Document extract:
********

Just to return this to recent actions: contest will start in 1.5 hours!
Can we solve D using the idea that input is random. And use that decreasing subsequence length in a random sequence will be small.
I have a solution which solves any instance in $$$O(N \log N)$$$. But don't listen to me, I got WA.
Mine is using segment tree. For each "R" position find the interval it covers.
Test 7
n = 199128
Test 97
n = 799999
Test 133
n = 799306
All other tests have $$$n \le 10$$$ in decreasing sequence. So, not all the tests are random :)
The sequence can be strictly increasing or strictly decreasing by setting $$$A = 0$$$, $$$B = 1$$$ and $$$C = 1, D - 1$$$.
I don't think an email was sent out? I found out about the contest an hour into it going on, now I didn't make the top 200 (215th) due to time penalty :(
Same. I could have easily solved A+B and gotten in top 500 for a T-shirt, but now I solved B way too late and had to attempt C because A wouldn't do it anymore with the time penalties.
I checked my inbox for an email if the contest was due this weekend. When it turned out empty, I just slept a little early. And I wake up to this.
Gosh, why do you put constraints like T<=350, n<=4000, m<=10000 and do not give any constraint on their sum and then in an actual test give input data so that sum of m's is like 1% of what it could be? These constraint were so high I was fairly dubious whether $$$O(tnm \cdot \alpha(n))$$$ would pass but decided to go with it because many people submitted it and it seemed really hard to get something faster then $$$O(tnm)$$$ and that my laptop is pretty fast and then you give input data so that my program runs 0.5s when I was afraid it would time out on 6 minutes?
Could you not take the worst ideas from Jagiellonian University where they sometimes give "t is the number of testcases, $$$t \le 2 \cdot 10^9$$$" and want contestants to rely on guessed assumptions about what the input size really is?

********

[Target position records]
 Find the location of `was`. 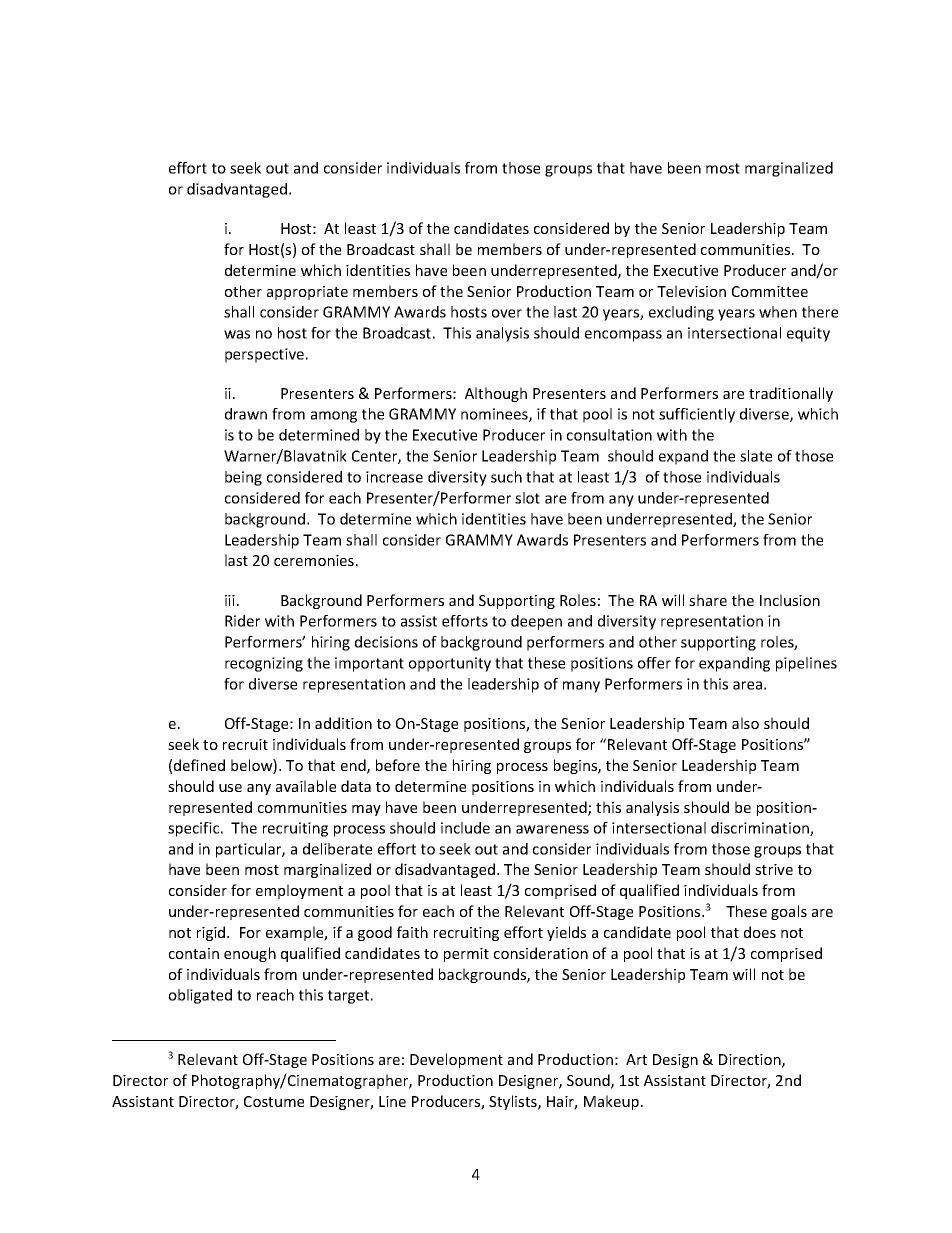

was is located at coordinates (237, 334).
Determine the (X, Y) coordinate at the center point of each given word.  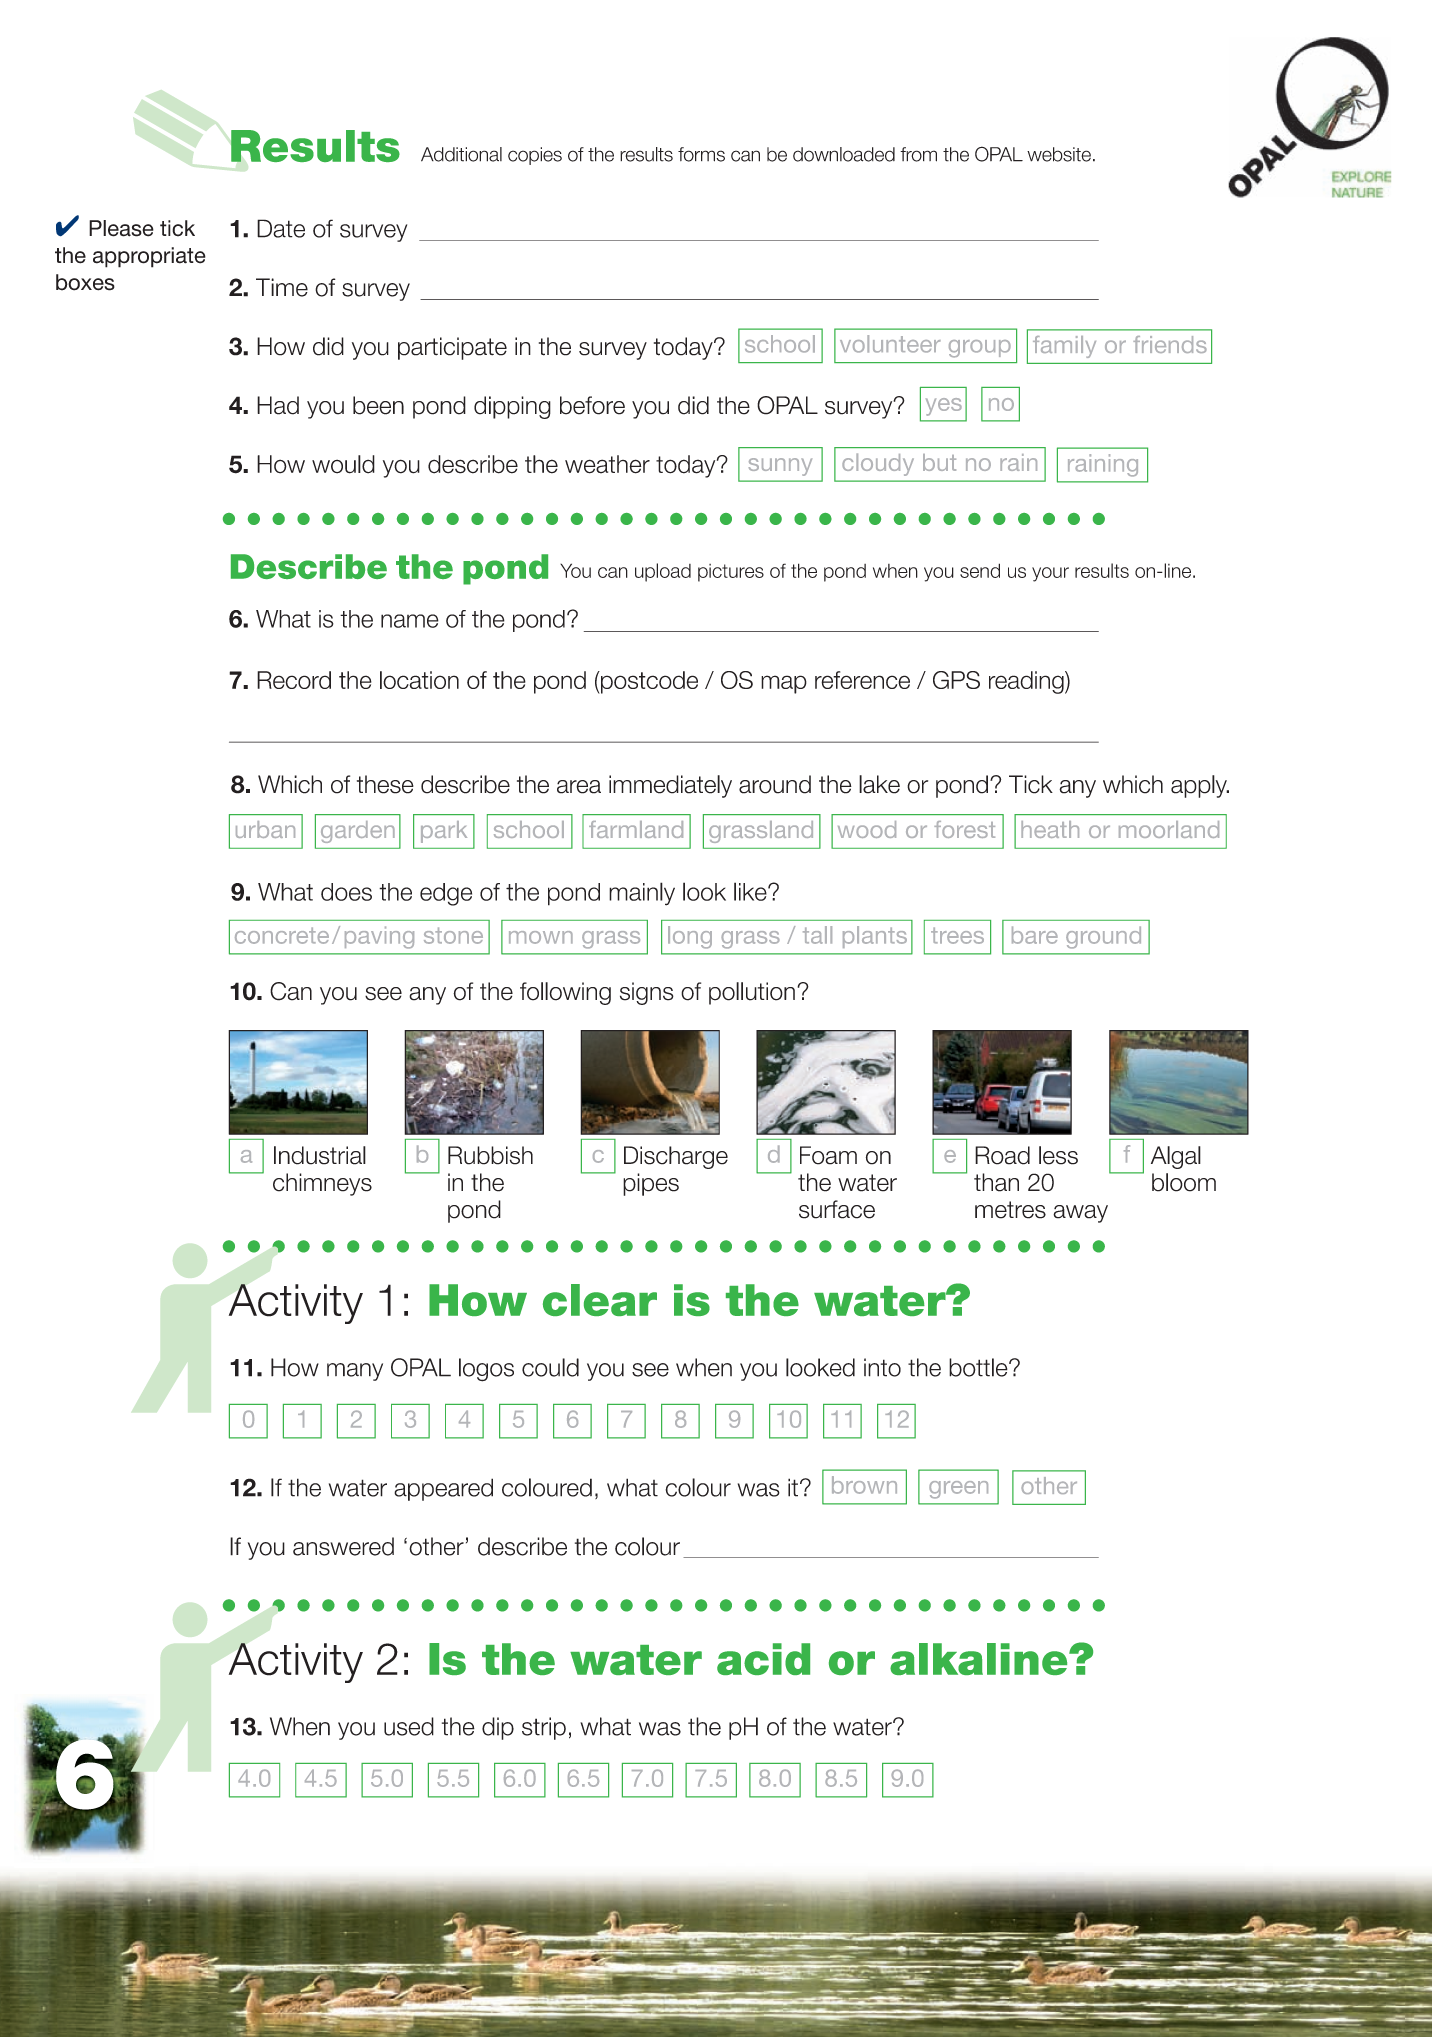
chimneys (322, 1184)
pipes (651, 1184)
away (1080, 1214)
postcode (648, 682)
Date (281, 228)
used (409, 1726)
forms (701, 154)
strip (544, 1728)
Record (294, 680)
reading (1027, 682)
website (1059, 154)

********

What you will do: Write a continuation of the forum discussion about the programming contest, beginning after its final post.

Written response:
in Facebook, usually I get the number of max test is not bigger than 10-20 in testset.
You can do O(t*n*n). I expected them to maybe make it hard for O(t*n*m) but that was not the scenario.
Do a 2d dp to find if i and j are connected. dp runs in O(m+n*n).
You need only longest palindrome for each center, so you can build the graph in $$$O(m+n^{2})$$$, don't know why do you need DSU when you can do DFS. $$$O(tn^{2})$$$ looked like pretty safe bet.
No reason for DSU other than I prefer coding it over DFS ¯\_(ツ)_/¯. And I had that observation about longest palindrome as well, but it decreases m from 10000 to 8000, so that's not that big gain :P. But on the other hand if m=8000 then many intervals are short and we actually need to traverse just half of each interval... Yeah, constant factor analysis xd...
DFS on 8000000 edges for 350 times doesn't look like a safe bet for me. (I'm quite bad at constant tuning)
I only wrote $$$O(tn^2)$$$ because I can't do knapsack in $$$O(n^2/64)$$$ when I should track the actual answer.
What is so special about DFS? Number of recursive calls is only O(n), all other things are just array traversing, even in cache-friendly order.
You need one test to work no more than 0.5s. Looks fine to me.
doesn't 350 * 4000 * 10000 = 14,000,000,000 usually holds when the memory usage is around 40,000,000 ints (ten megabytes?). I kinda assumed that it should finish in about 10 seconds or so... but maybe I assumed wrong?
40mln ints is 160MB btw
I thought that idea was from Yangon Regional Contest, in which they put $$$n \leq 2^{31}$$$ in problem C ($$$n$$$ is the number of vertices in the graph)
Union find with path compression runs in $$$O(V + E \log_{2 + \frac{E}{V}}(V))$$$ (here $$$V = n$$$ and $$$E \leq \frac{n m}{2}$$$), which is $$$O(V + E)$$$ on dense graphs (more precisely, if $$$E \in O(V ^{1 + \varepsilon})$$$ for some $$$\varepsilon > 0$$$). Hence in this task, the worst case runtime with union find is also $$$O(t (n^{1 + \varepsilon} + n m) )$$$. And since this only uses $$$O(n+m)$$$ memory, stuff fits into cache, so I expected it to run quite fast.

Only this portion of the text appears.